03:08 AM - 13/12/24
It's getting closer, to the date when I will set my foot to my big decision. Which is going to the Binawan LPK.
I hang out with my friends, this might be the last time for a while. Maybe next time will be in new year? Idk. My family might have their own thing going on, but usually not though.
It's been fun. We're watching soccer between Indonesia vs Laos.
We still can talk and telling stories, I also have a good moment to talk quite deep with one of my friend Sanjay. Such a good friend to talk with.
But today's already Friday. It's like the final weekdays in the week. I might need to put stuff to my suitcase now and just gather things around.
I just found out before that the LPK location actually so far from the Bogor station. Which I thought it's not gonna be that far because they said it's in the Bogor. But it was completely different part, and in Cianjur part which so so far from the station.

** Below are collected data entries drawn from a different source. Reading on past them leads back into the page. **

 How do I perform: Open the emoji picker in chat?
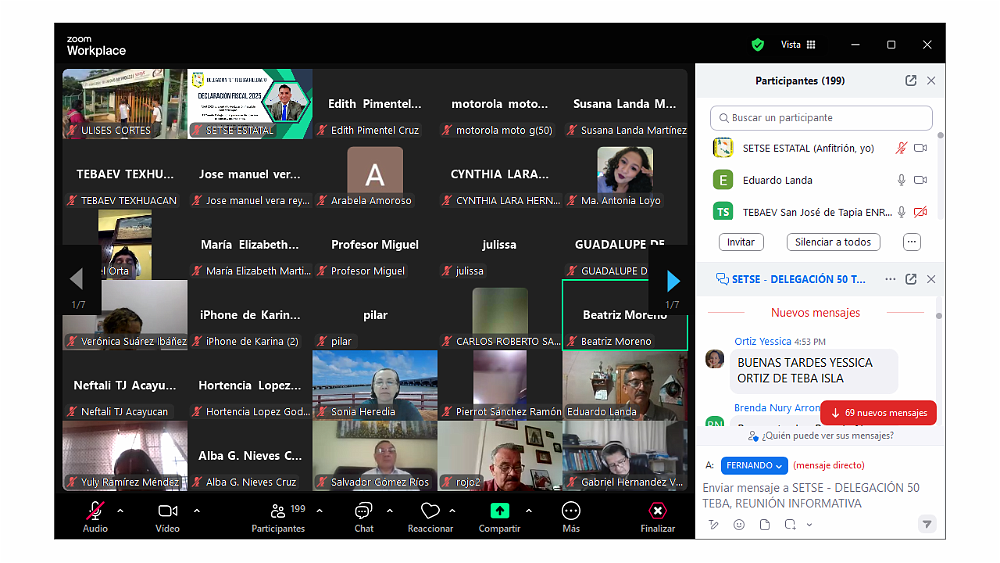point(739,524)
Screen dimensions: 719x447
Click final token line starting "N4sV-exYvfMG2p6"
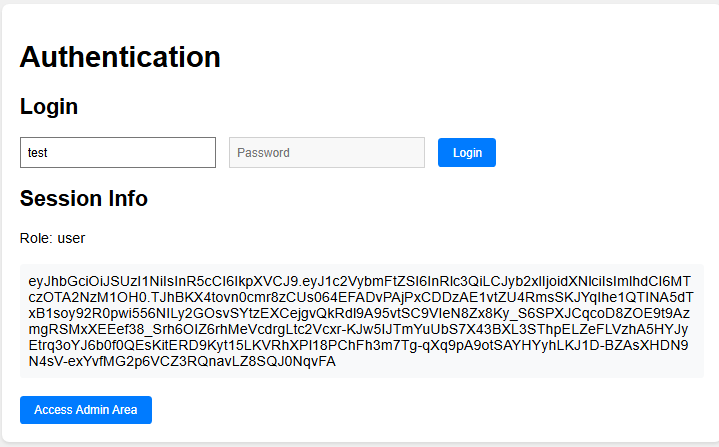[x=182, y=361]
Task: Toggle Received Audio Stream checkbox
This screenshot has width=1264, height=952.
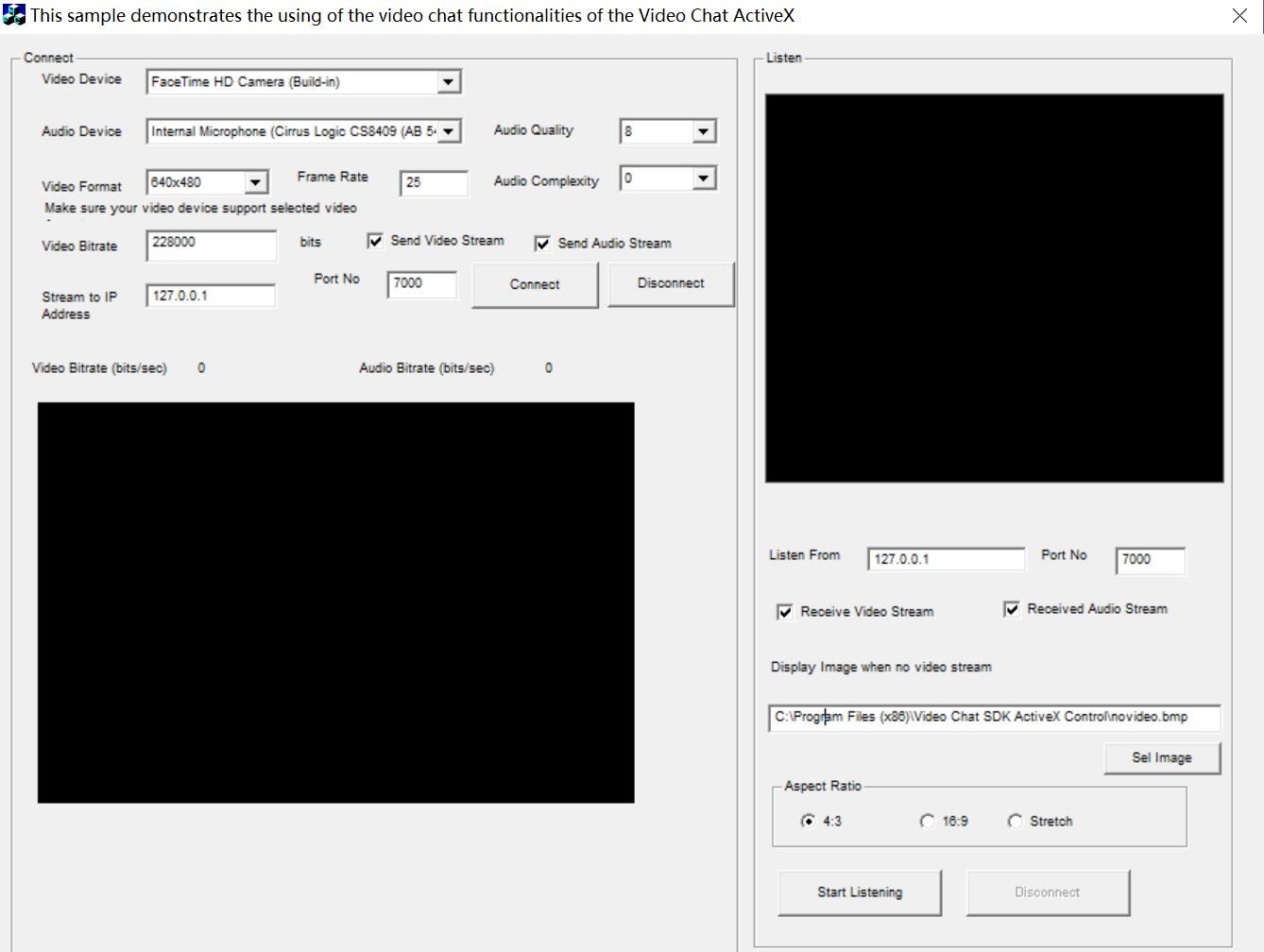Action: [1012, 609]
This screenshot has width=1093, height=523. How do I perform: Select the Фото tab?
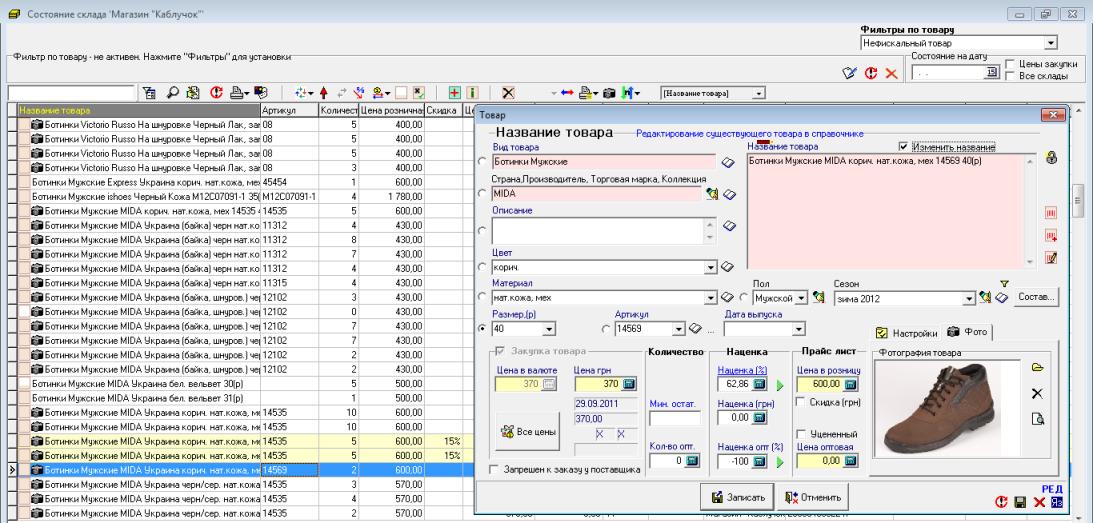pyautogui.click(x=968, y=332)
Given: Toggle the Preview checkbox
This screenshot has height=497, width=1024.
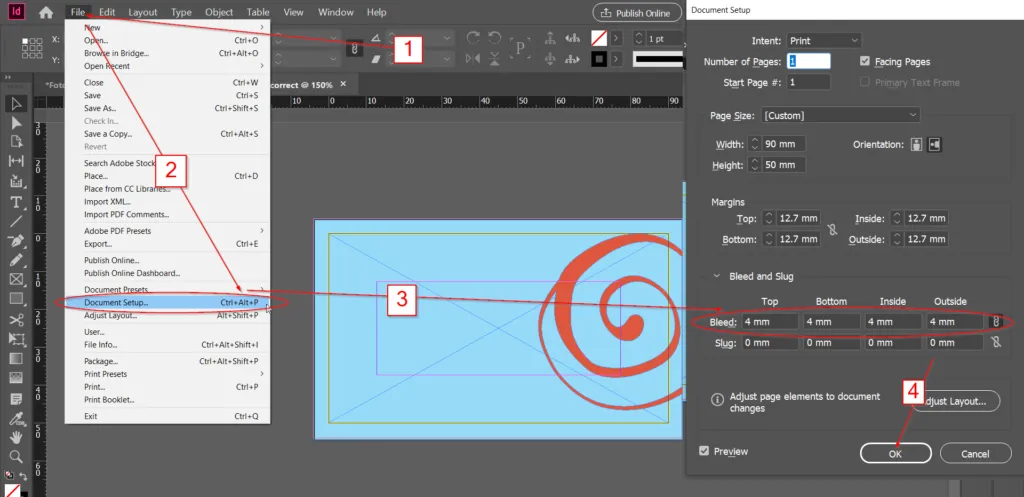Looking at the screenshot, I should (x=705, y=452).
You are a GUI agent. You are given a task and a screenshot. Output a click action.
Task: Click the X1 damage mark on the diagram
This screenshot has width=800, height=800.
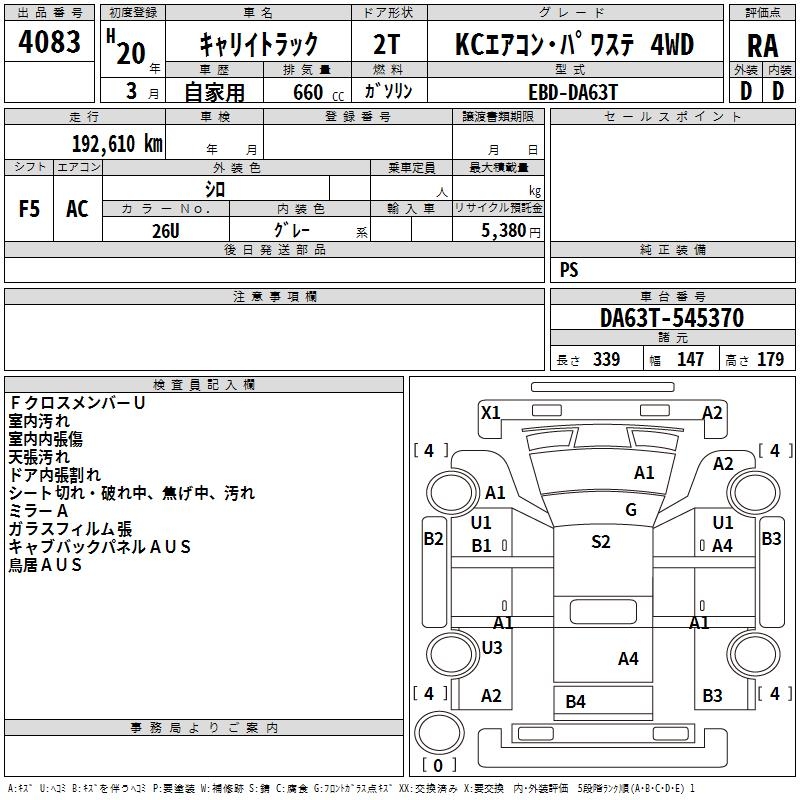pyautogui.click(x=490, y=412)
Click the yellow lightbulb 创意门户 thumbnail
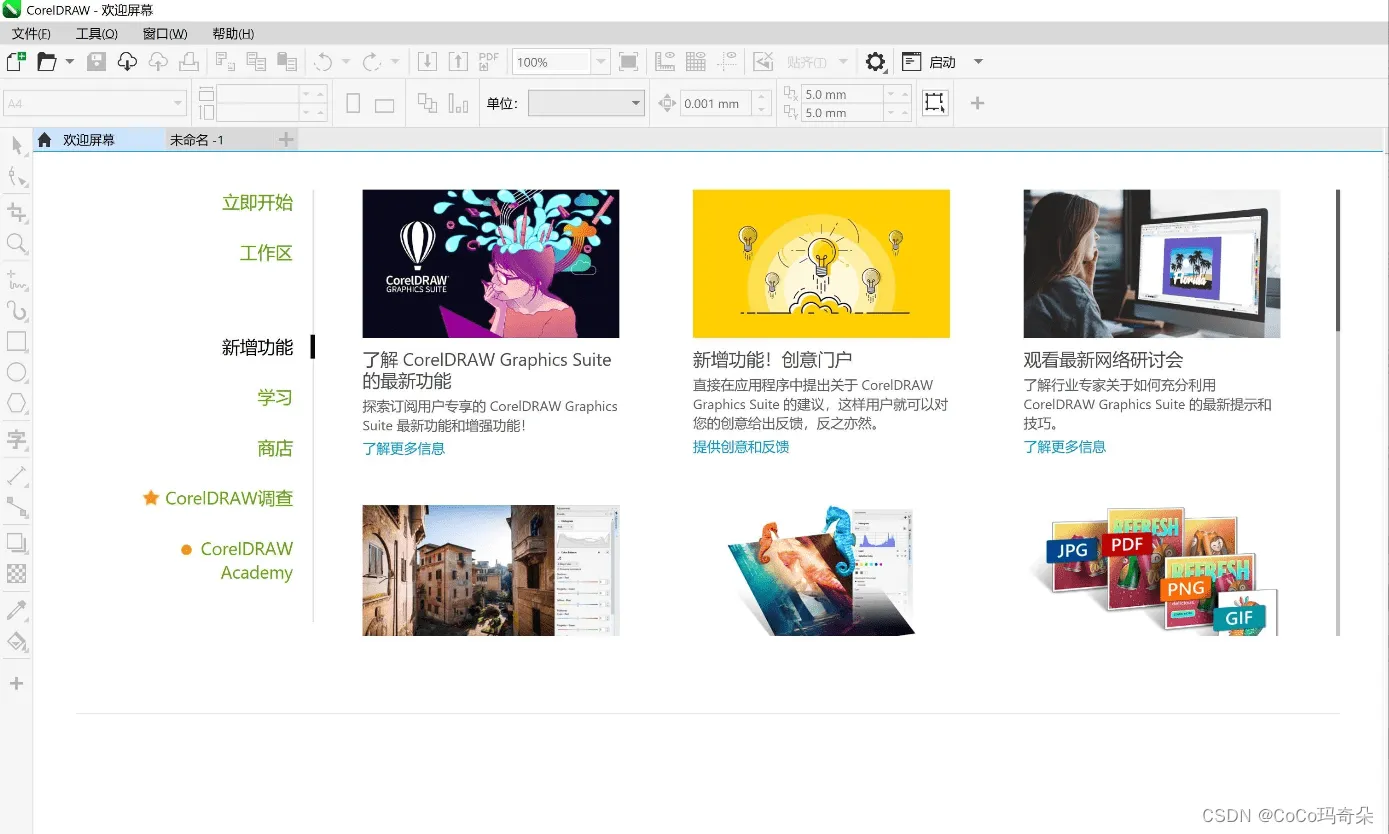 tap(821, 264)
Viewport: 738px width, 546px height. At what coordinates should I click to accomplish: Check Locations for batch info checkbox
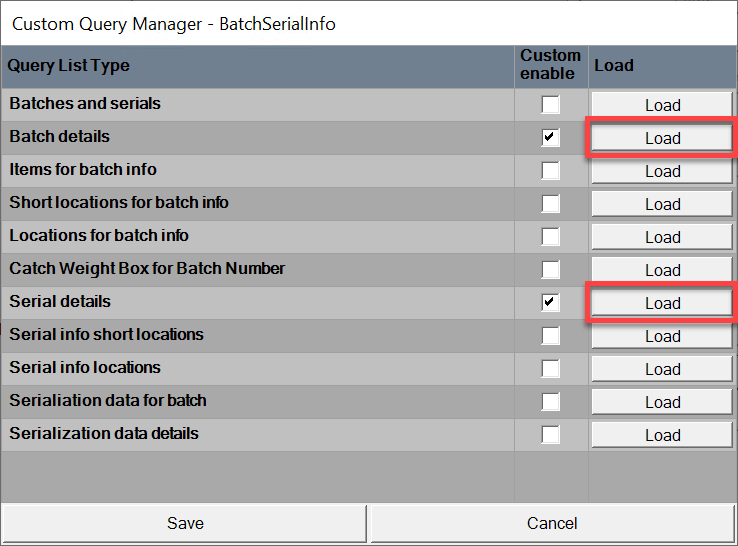550,237
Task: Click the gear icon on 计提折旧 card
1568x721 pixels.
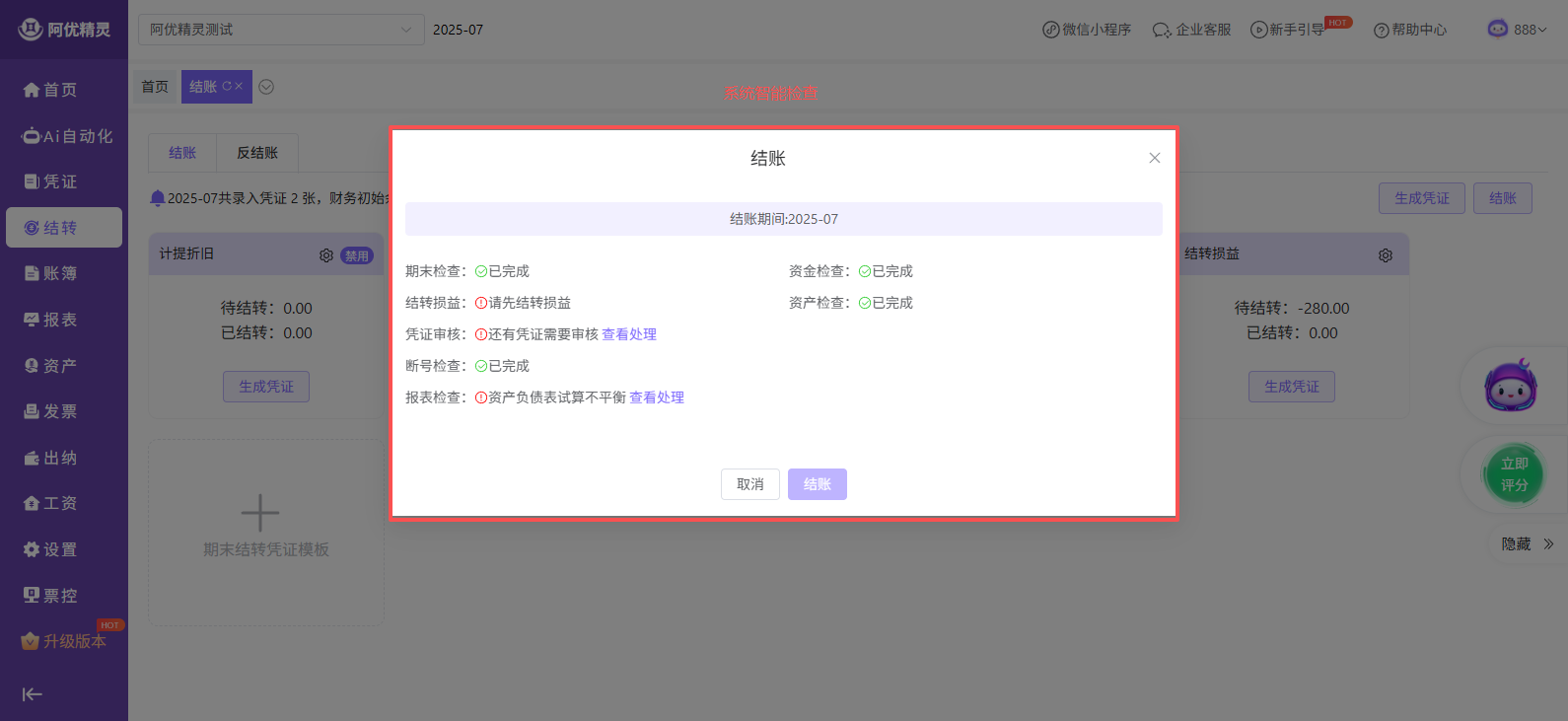Action: (x=326, y=255)
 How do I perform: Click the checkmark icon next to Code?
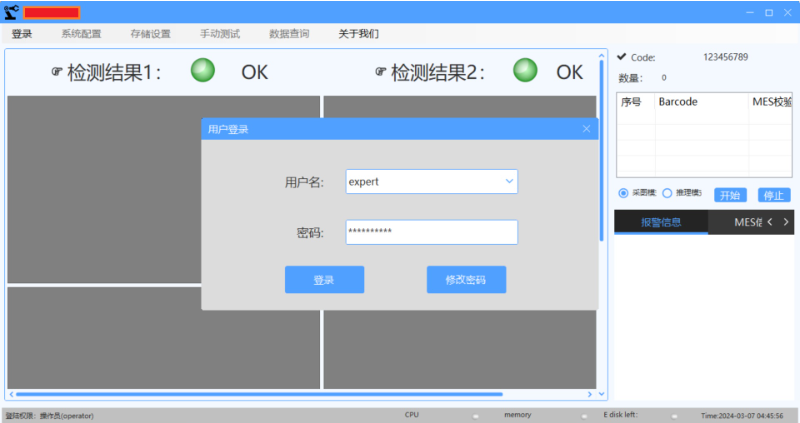(622, 57)
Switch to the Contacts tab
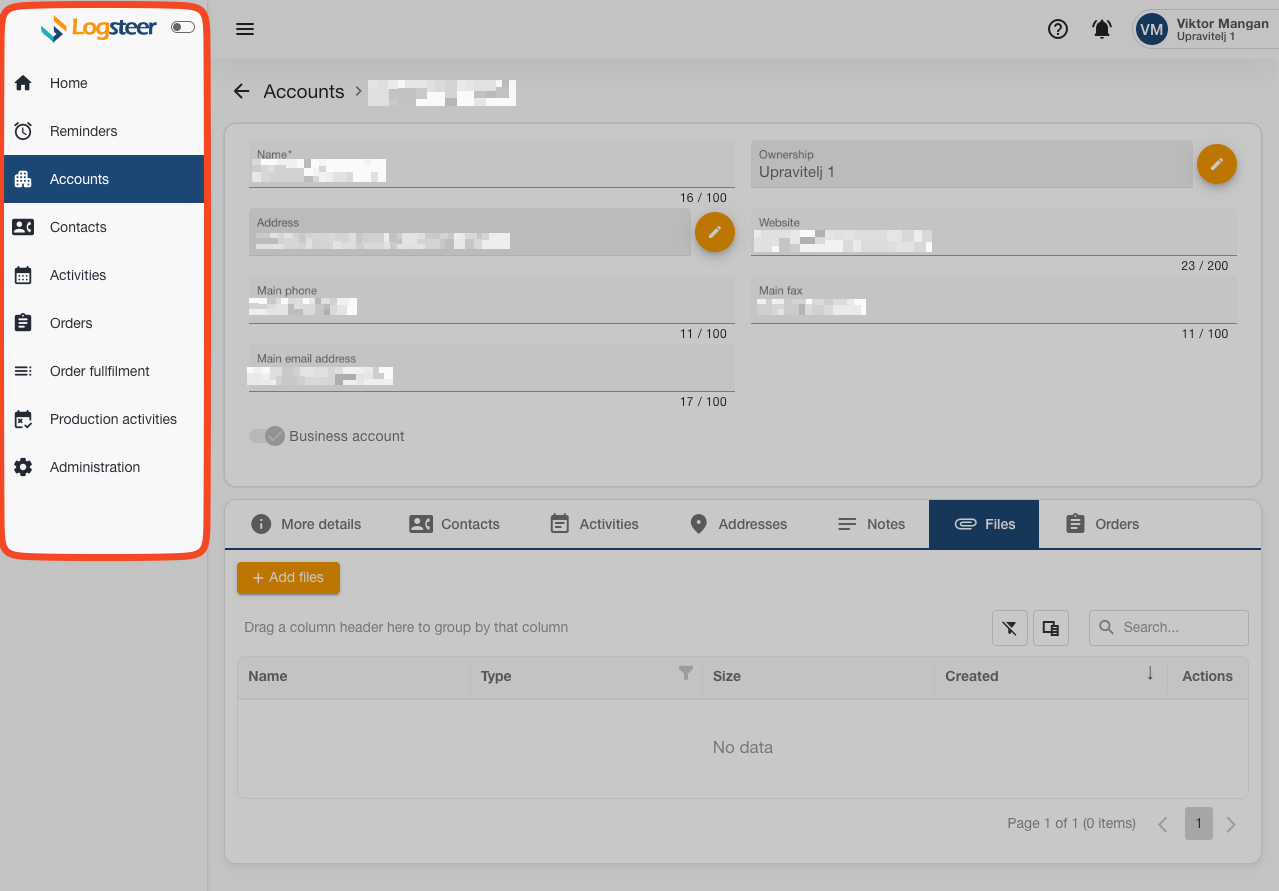1279x891 pixels. 454,524
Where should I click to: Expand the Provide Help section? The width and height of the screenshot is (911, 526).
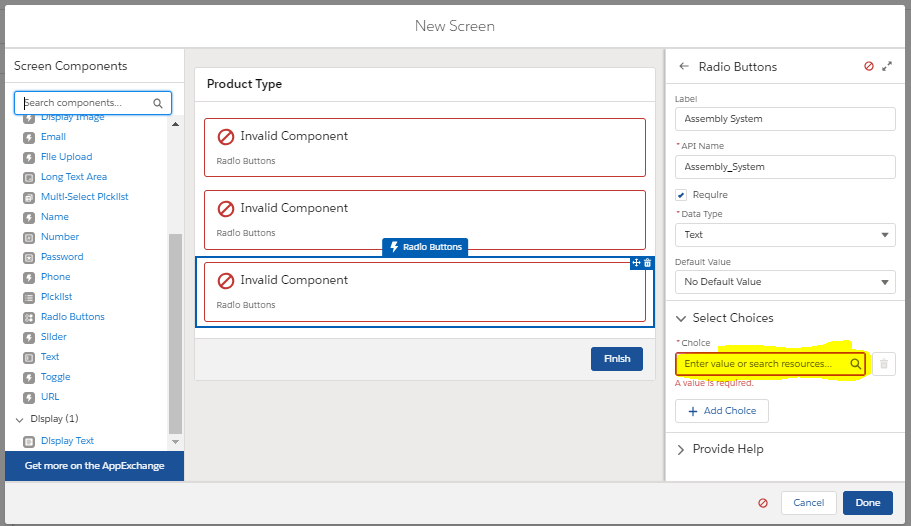coord(682,449)
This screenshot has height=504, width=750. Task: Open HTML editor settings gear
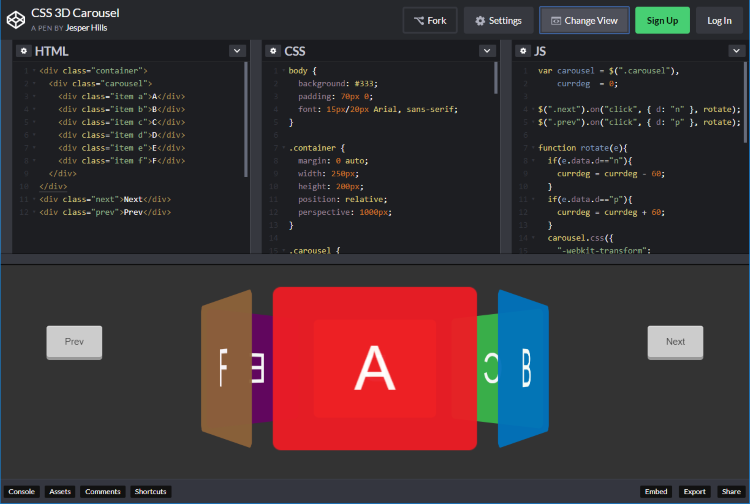pos(23,51)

I look up solution aside of train transportation, and I got some nice info from one of the member from my LPK group!
We first time chat when I point out something that's wrong about his task, and now we chat pretty often. So I asks him about his route and to the point where he asks his brother who know a lot about this stuff and apparently I could go to my terminal place and there should be a transportation that goes directly to Cianjur.
Let's gooo.
This kind of thing really hurts my brain. When I see a problem, I couldn't help but keep overthink it and worried about it and it always makes my head hurt and I will have a headache. I think that's why my hair half non existent and I have some white hairs even though I am at a young age.
Today I didn't do my exercise and walk, again. But of course because Ricky was here.
But also I check off again some of my tasks and buying the needed clothes and stuff for the LPK. So, it was still productive I think.
But man I had a bit of headache, so I'll end this here and photo myself in a shame:
I do posed like I was about to cry and I was embarrassed, but I felt cringe for myself so, no. I don't think I'll ever gonna do it, maybe?
Right, I almost forgot this.
My brother Beron had a propose to my other brother Robet, that he known this girl that has similar age range and single and down for trying with my brother Robet. But my brother really stubborn and just don't wanna bother. He keeps refusing and refusing.
I think because he never had an experience and he's at this 40 years old age, he already given up. But I said to him that because he had never this experience so he's just being negative about it, so he needs to at least do it once and see how his feeling gonna be. If he actually don't want to then okay, but if he actually wants, then that's good! The important part is, just try it first!
No matter the outcome, good or bad, you can learn something out of it.
But all those things being said, I do actually believe that one needn't a partner to be happy.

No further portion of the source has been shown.